L’Ontario adoptera le traitement prévu par la TPS pour les organismes de bienfaisance et les organismes à but non lucratif admissibles qui fournissent des services admissibles traditionnellement dispensés dans des hôpitaux. Ces organismes pourront ainsi demander le remboursement de la composante provinciale de la TVH sur les intrants liés à ces services au taux prévu de 87 % établi pour les hôpitaux, selon les mêmes règles et définitions que celles établies pour les besoins de la TPS.

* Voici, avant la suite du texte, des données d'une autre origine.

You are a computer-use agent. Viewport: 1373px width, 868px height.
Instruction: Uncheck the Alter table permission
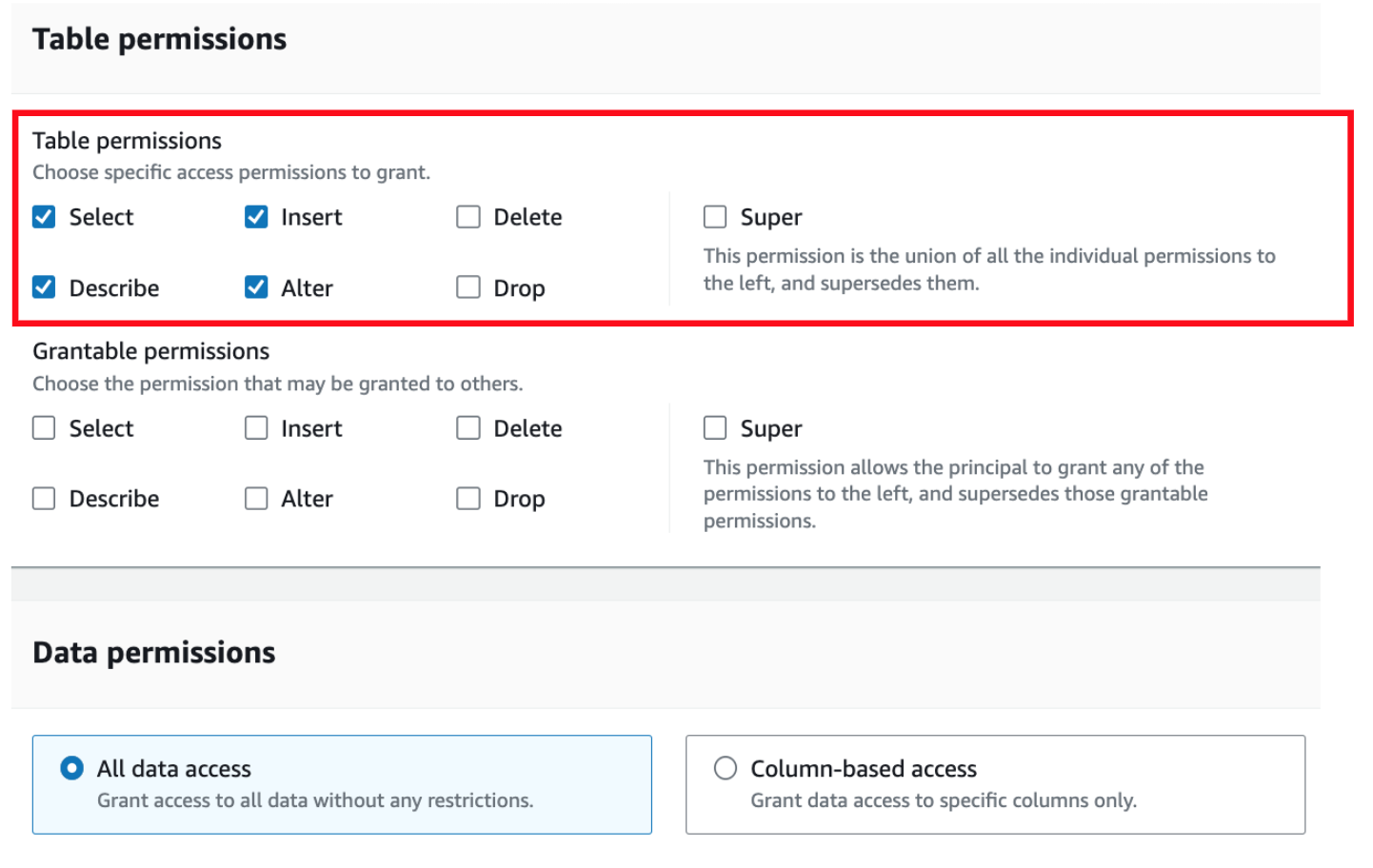(x=256, y=287)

On trouvera d’autres renseignements techniques sur la TVH sur le site www.ontario.ca/modificationfiscale. Pour les besoins de la TVH, on utilisera la même assiette et la même structure fiscales que celles de la TPS, sauf dans quelques cas. Pour obtenir plus de renseignements sur l’application de la TPS, consulter le site www.cra-arc.gc.ca.
1 Michael Smart et Richard M. Bird. « The Economic Incidence of Replacing a Retail Sales Tax with a Value-Added Tax: Evidence from Canadian Experience », Canadian Public Policy, volume XXXV, no 1, 2009.
2 “The Impact of Sales Tax Harmonization in Ontario and B.C. on Canadian Inflation », TD Economics Special Report, 18 septembre 2009.
3 Idem.
4 Voir la section intitulée Création d’emplois et croissance : Réductions d’impôt pour les sociétés pour plus de détails sur cet exemple et d’autres exemples d’économies potentielles pour les entreprises.
5 Ces provinces sont le Québec, Terre-Neuve-Labrador, la Nouvelle-Écosse et le Nouveau-Brunswick.
6 OCDE, Economic Survey of Canada, 2004, p. 114.
7 On ne s’est pas servi de véritables entreprises pour établir les exemples. Cependant, le profil financier et l’impôt exigible sont fondés sur les données réelles découlant de l’administration de l’impôt des sociétés de l’industrie. La taxe de vente et la taxe de vente enchâssée estimatives sont fondées sur les taux effectifs d’impôt payés par chaque industrie, déterminés à l’aide des données d’enquête de Statistique Canada.
8 Le TEMI est une mesure globale de l'impôt s'appliquant à un dollar supplémentaire de revenu provenant d'un nouvel investissement dans les immobilisations. Il tient compte de l'effet combiné des impôts fédéraux et provinciaux sur le revenu des sociétés, des règles relatives à l'amortissement, des crédits d'impôt à l'investissement, de l'impôt sur le capital et des taxes de vente.
9 Jack M. Mintz, Ontario’s Bold Move to Create Jobs and Growth, School of Public Policy, Université de Calgary, novembre 2009.
10 Idem.
11 Idem.
12 “The Impact of Sales Tax Harmonization in Ontario and B.C. on Canadian Inflation », TD Economics Special Report, 18 septembre 2009.
13 À la découverte de l’Ontario : Rapport sur l’avenir du tourisme, Étude sur la compétitivité de l’industrie du tourisme de l’Ontario, février 2009, p. 6.
14 Les autres grignotines seront les articles qui ne sont pas considérés comme des produits alimentaires de base aux termes des alinéas e) à j) et de l’alinéa l), partie III de l’annexe VI de la Loi sur la taxe d’accise (Canada).